▶ WHAT YOU WILL DO:
Print exactly the lines below between the line containing "Click the Start date label text" and the line containing "Screen dimensions: 280x186", counting both of those lines. Leave pictures out.

▶ MATERIAL FOR THIS TASK:
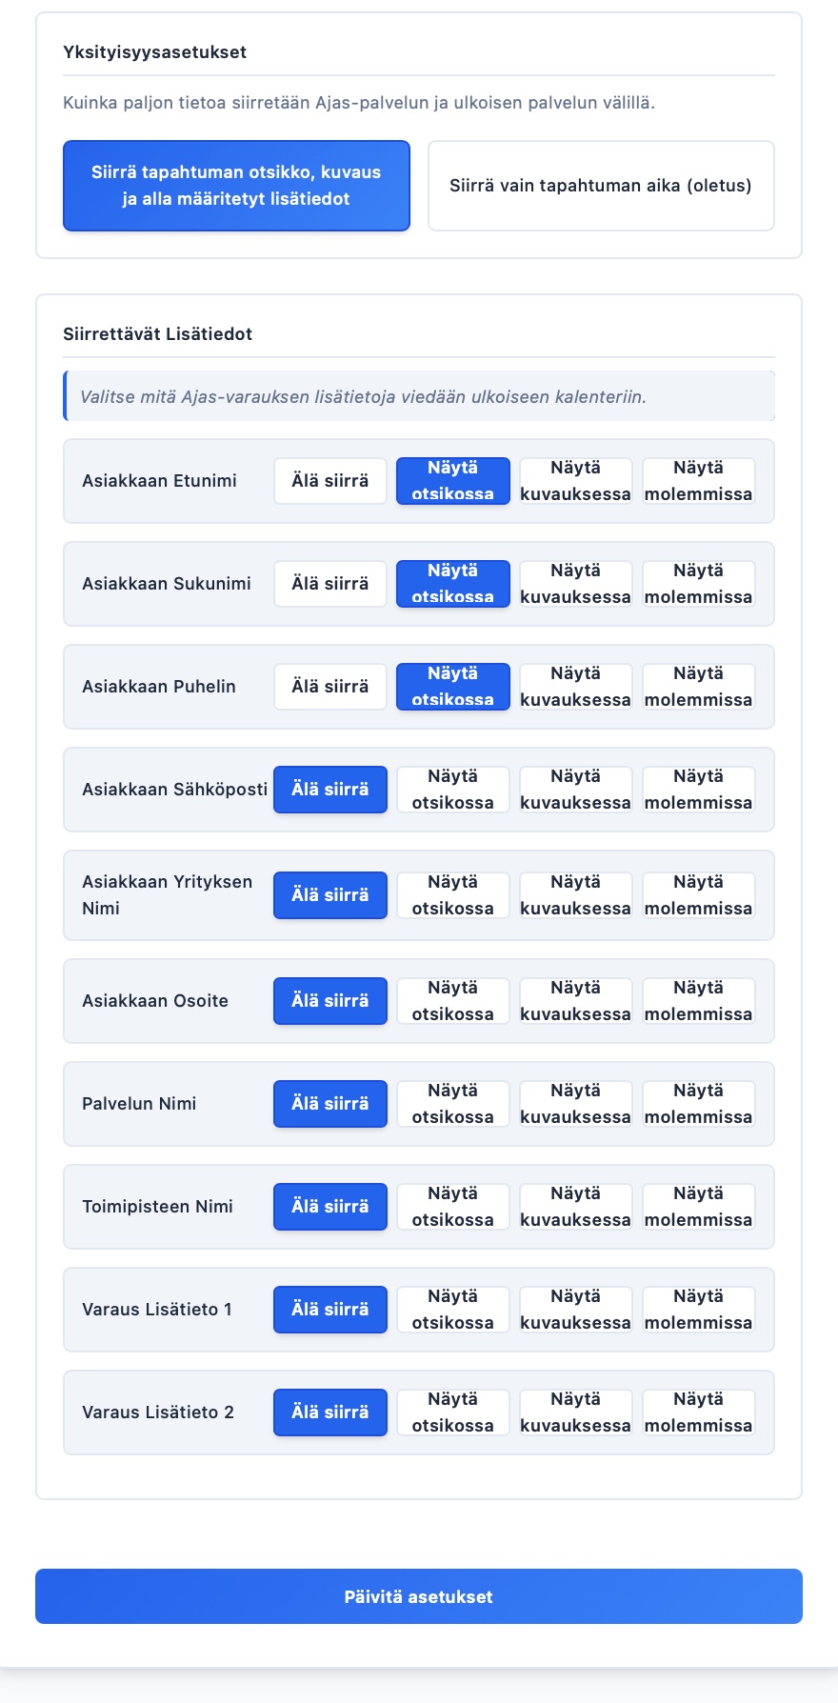Set Asiakkaan Osoite to 'Näytä otsikossa'
The height and width of the screenshot is (1703, 838).
point(453,1001)
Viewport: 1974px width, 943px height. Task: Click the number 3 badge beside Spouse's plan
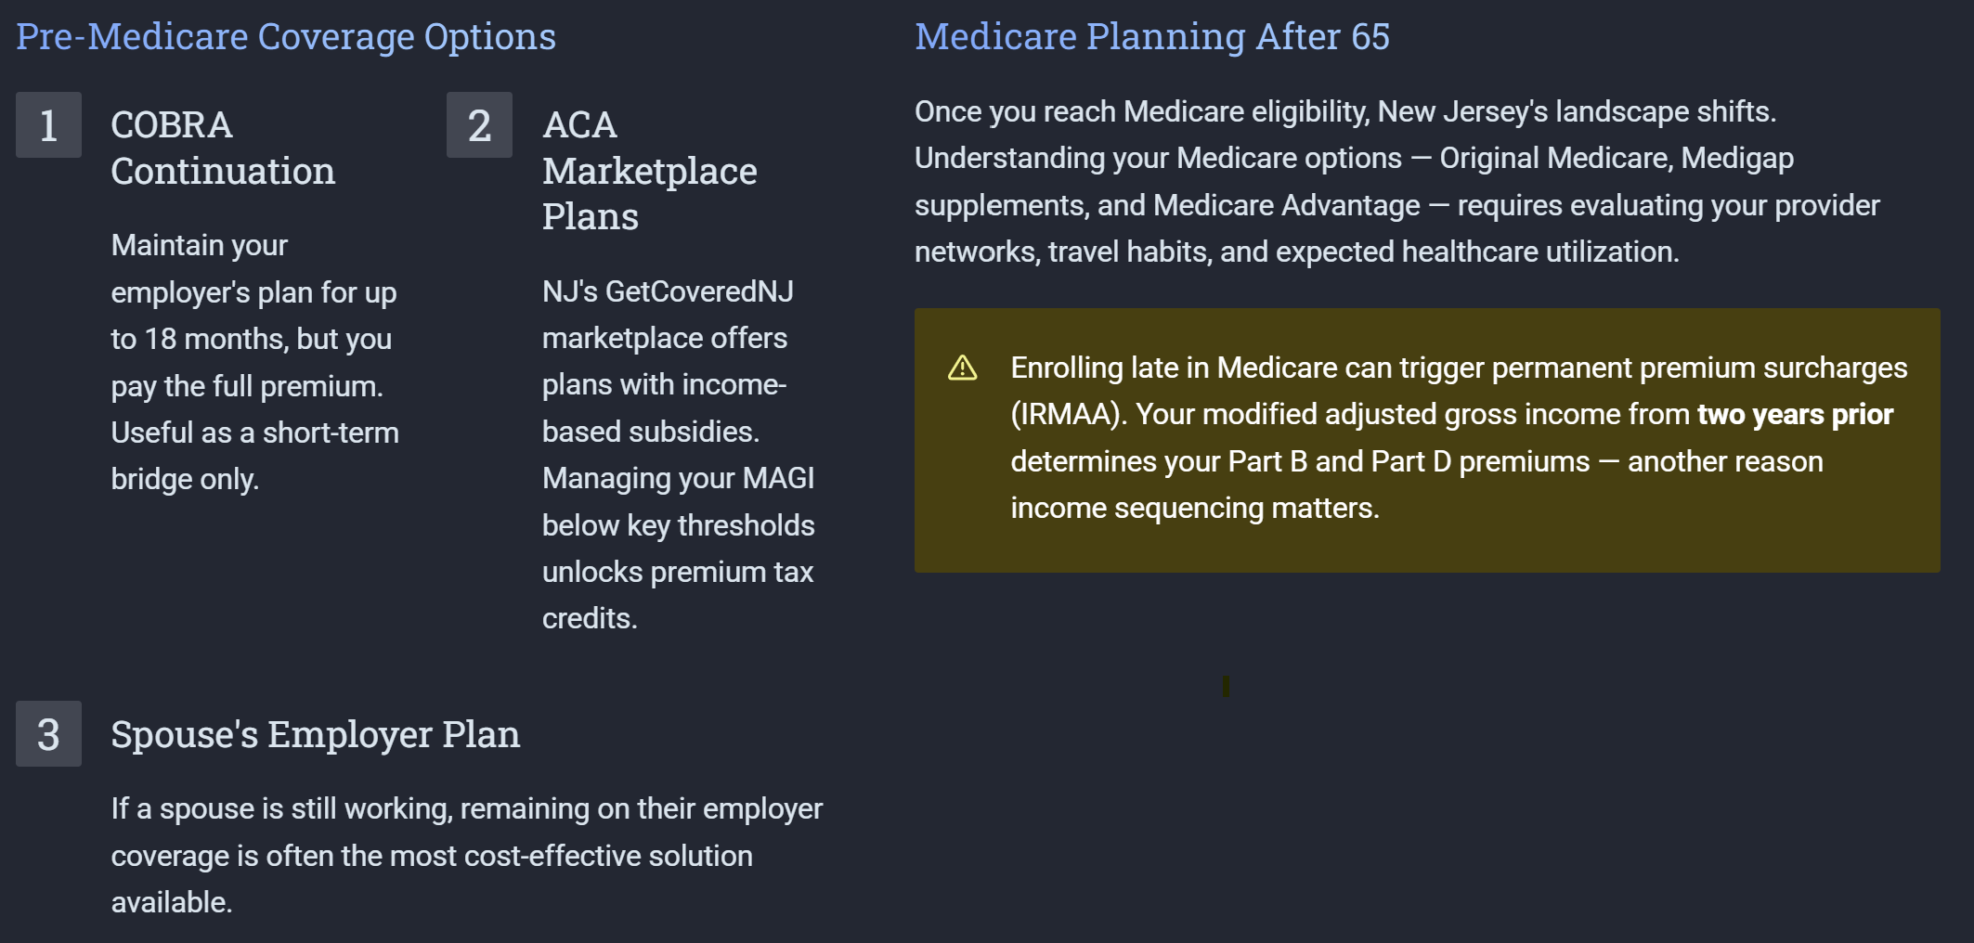[x=48, y=734]
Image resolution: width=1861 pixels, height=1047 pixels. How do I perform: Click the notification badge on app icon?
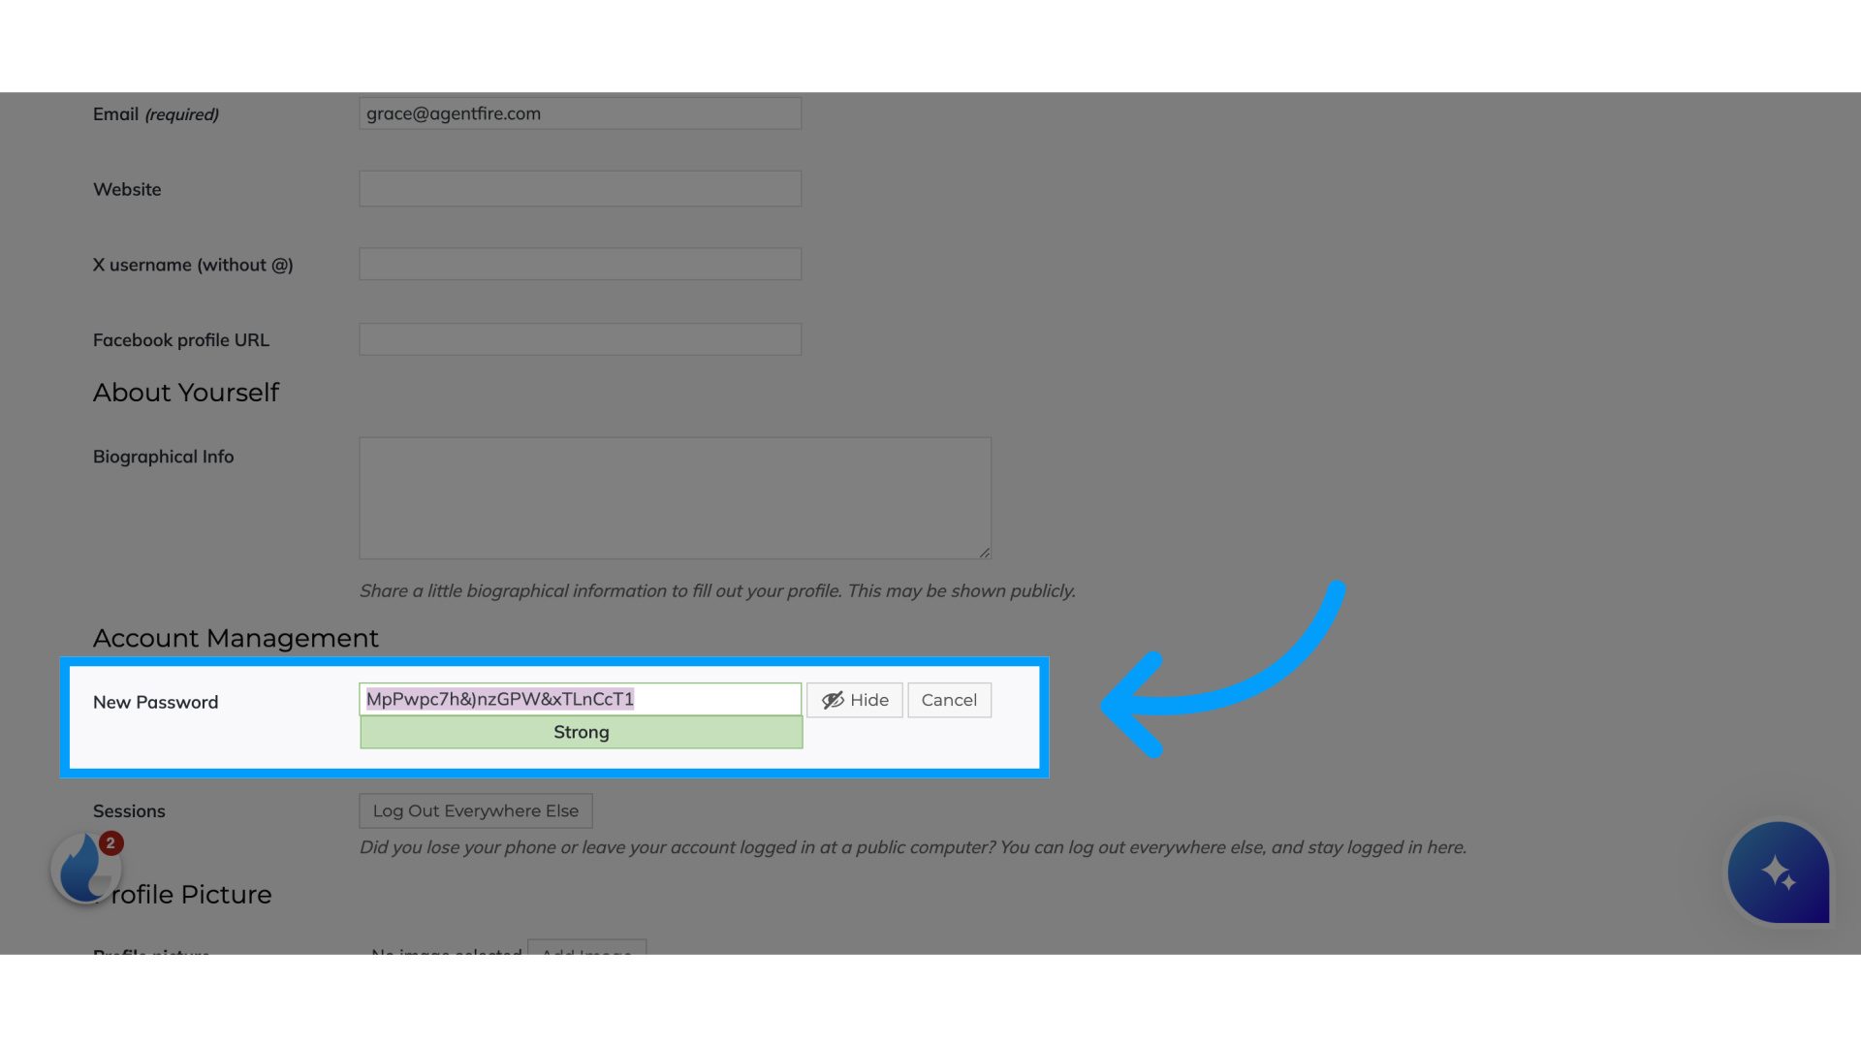[111, 842]
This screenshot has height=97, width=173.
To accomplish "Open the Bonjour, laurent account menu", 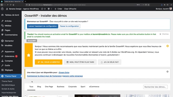I will coord(164,9).
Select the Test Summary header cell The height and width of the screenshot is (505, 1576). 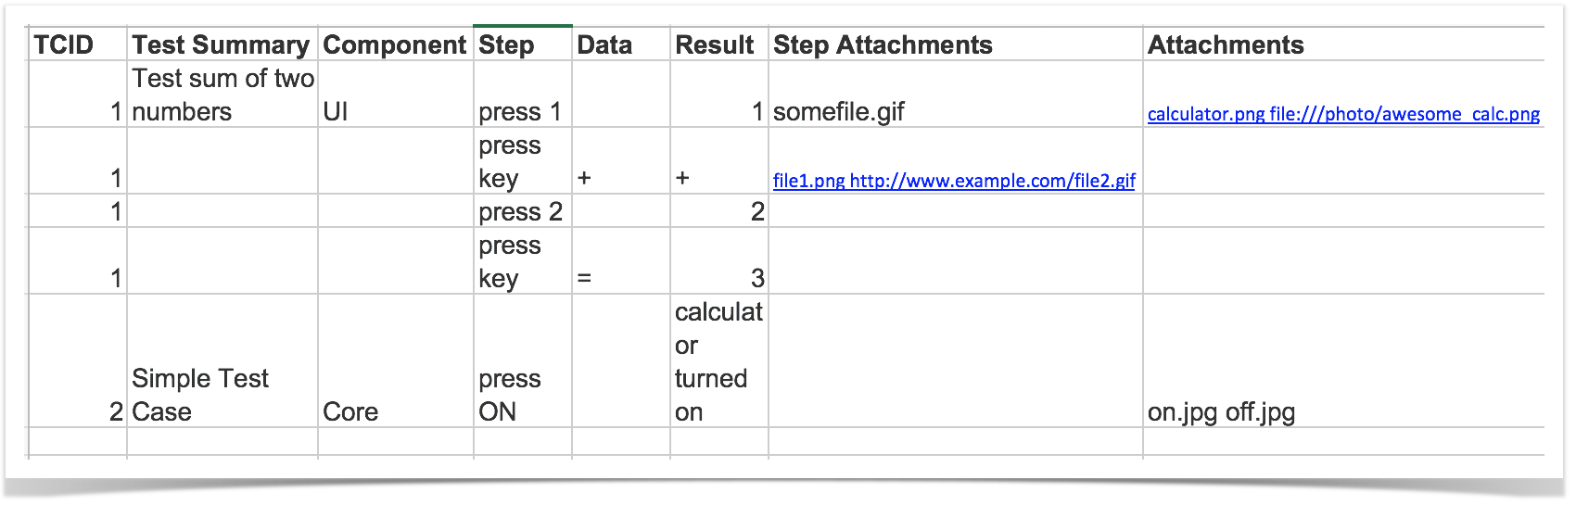(x=222, y=44)
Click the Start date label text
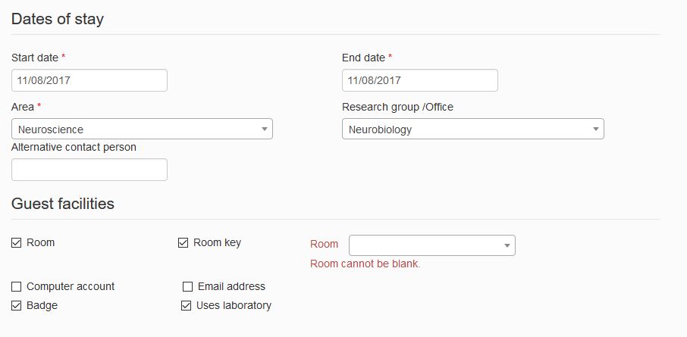This screenshot has height=337, width=687. pos(35,58)
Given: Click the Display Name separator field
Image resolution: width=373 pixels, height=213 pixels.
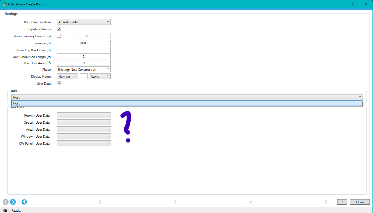Looking at the screenshot, I should (84, 77).
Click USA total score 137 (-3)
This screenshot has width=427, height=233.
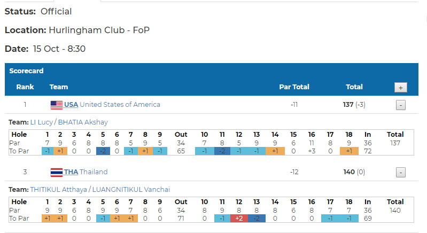(354, 105)
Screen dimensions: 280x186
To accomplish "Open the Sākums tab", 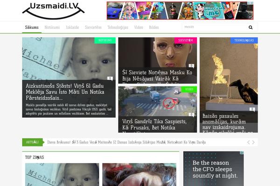I will pos(32,27).
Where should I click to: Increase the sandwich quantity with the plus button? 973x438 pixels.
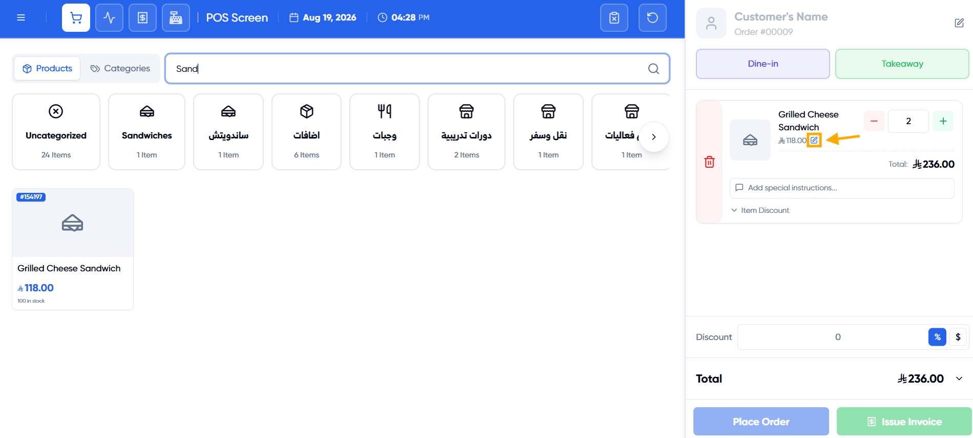[943, 121]
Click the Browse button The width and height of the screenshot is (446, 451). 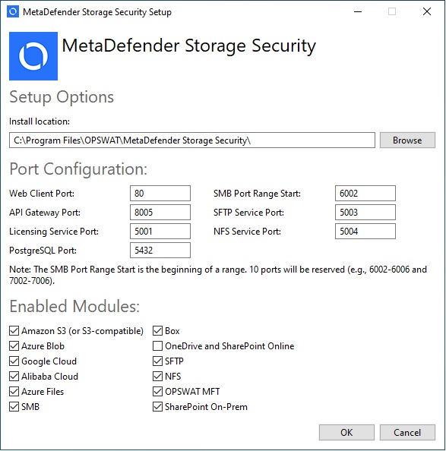tap(407, 140)
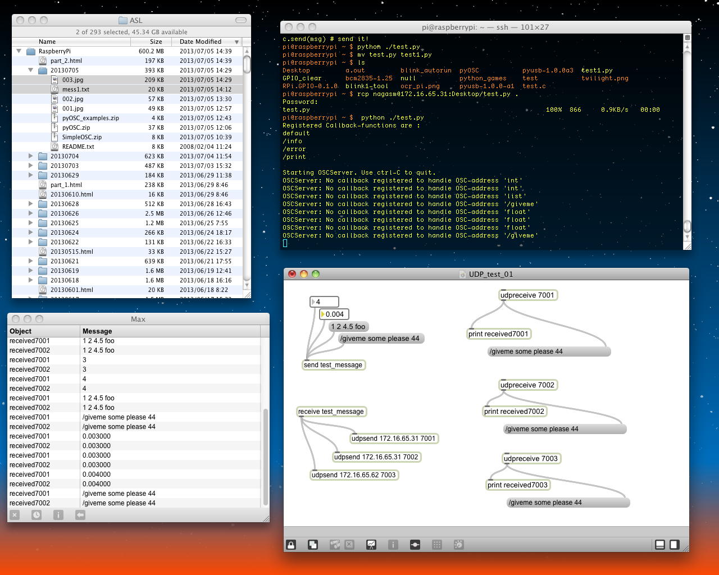719x575 pixels.
Task: Toggle the bottom toolbar visibility icon
Action: point(660,545)
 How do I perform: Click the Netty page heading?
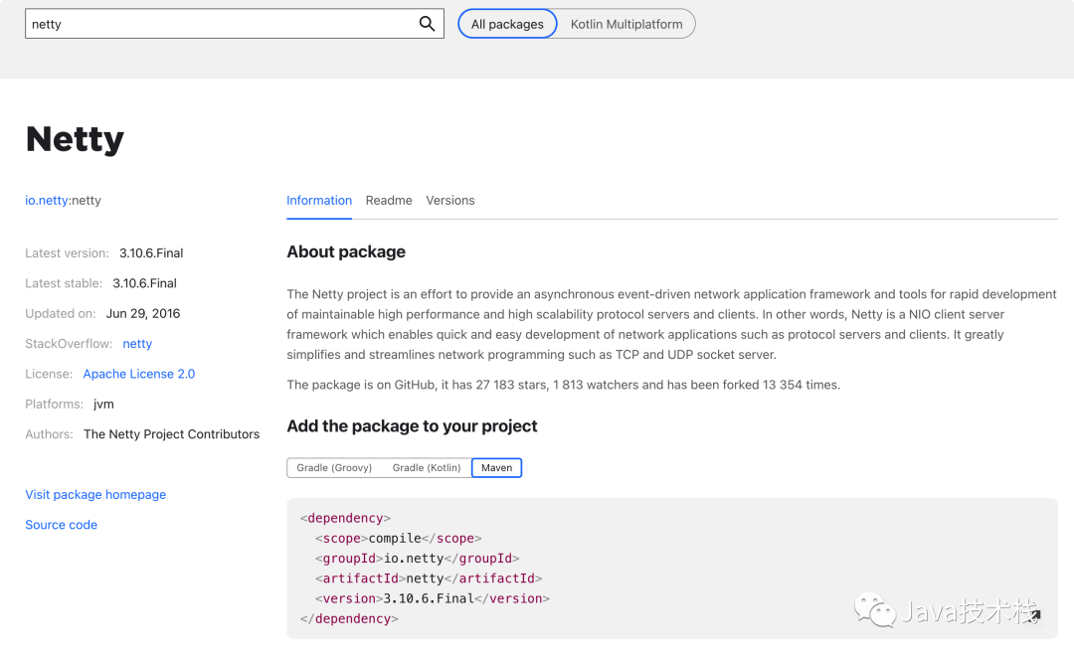75,139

▶ ANSWER SECTION:
Click the Start date label text
This screenshot has height=337, width=687. pos(35,58)
Given: Click the Display Name separator field
Image resolution: width=373 pixels, height=213 pixels.
Looking at the screenshot, I should (84, 77).
Click USA total score 137 (-3)
This screenshot has width=427, height=233.
(354, 105)
Screen dimensions: 280x186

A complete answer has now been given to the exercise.